● PROBLEM: Copy out word for word the part of the passage on selling forestry assets below, from "1. Graded (pay" to "lump sum basis.".

● SUPPLIED PASSAGE:
■ ■ ■ ■

The optimum time to realize your forestry asset is when:

  • market conditions are favorable
  • the stand has generated maximum growth verses the cost of capital invested
  • when trees have maximized their pruned Clearwood growth and structural saw logs have optimized the high density desired.

First rule = engage a professional with a good track record and good references in the industry.
In terms of sales process, typically there are two main types of log sales

1. Managed sale
This is where the owner appoints a professional harvesting/marketing company to oversee all aspects of the project on behalf of the vendor. The project is very transparent for the owner, with the owner receiving a detailed report of revenues received and costs incurred from the logging harvesting transport costs and marketing. In an open book project, the owner takes the responsibility for market risk or market shift and will make more money should the market rise during the operation but conversely may lose revenue should the market fall during the asset realization.

2. Stumpage sale
The advantage of the stumpage sale for the forest owner is that they have know the exact dollar per tonne figure they are going to receive from their forest. However stumpage buyers will discount their buy price to offset grade, volume and market and US Dollar fluctuations.

 

There are three subcategories to a stumpage sale:

  1. Graded (pay as cut) sale: This is where the stumpage buyer pays a different price for each grade cut.
  2. Composite (pay as cut): This is where the stumpage buyer pays a composite price for all logs removed. This produces an incentive to optimize grade outturn, it is likely to result in a price discount to mitigate the buyer’s risk that the grade mix is inferior to that assessed before harvesting.
  3. Lump sum sale: This is where a stumpage buyer pays a lump sum for all logs before the harvest. The buyer takes all the risk of grade mix and total recoverable volume, as well as market risk.
  4. NZ Forest Products Group Limited  can arrange stumpage sales for forest owners if required and/or purchase forests on a lump sum basis.

 

Some things to consider in the sales process
Your trees have been growing for a minimum of 25 years

You need to consider:

  • Revenue – Is the current log market relatively good for your stand of trees and will it generate revenue for your logs?
  • Harvesting capacity availability – Harvesting crews are no longer readily available. Once you decide to harvest it could be months before you can secure a harvesting crew. You need to plan well in advance to ensure you can actually harvest your trees when desired
  • Seasonal issues – Does it fit in with other farm operations? Do you need to consider winter vs summer harvesting due to soil type?
  • Costs – You need to consider harvesting and trucking costs, along with roading costs and the costs of transporting in a harvesting crew.
  • Log value recovery – Does the harvesting crew you are using have the necessary skills to optimise each tree stem 
  • Return on investment 
  • Land use – Is your current tree crop the best use of your land going forward?
  • What are you going to do with the land post harvest? Replant or clear? Have you considered ETS liabilities and subsequent reestablishment costs?

■ ■ ■ ■

● STORED ROWS:
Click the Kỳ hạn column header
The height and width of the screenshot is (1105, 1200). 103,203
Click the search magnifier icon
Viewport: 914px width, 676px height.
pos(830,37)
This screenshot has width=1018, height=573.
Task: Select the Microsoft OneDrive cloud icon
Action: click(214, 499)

■ ■ ■ ■

● ANSWER FOR THIS EXERCISE:
1. Graded (pay as cut) sale: This is where the stumpage buyer pays a different price for each grade cut.
  2. Composite (pay as cut): This is where the stumpage buyer pays a composite price for all logs removed. This produces an incentive to optimize grade outturn, it is likely to result in a price discount to mitigate the buyer’s risk that the grade mix is inferior to that assessed before harvesting.
  3. Lump sum sale: This is where a stumpage buyer pays a lump sum for all logs before the harvest. The buyer takes all the risk of grade mix and total recoverable volume, as well as market risk.
  4. NZ Forest Products Group Limited  can arrange stumpage sales for forest owners if required and/or purchase forests on a lump sum basis.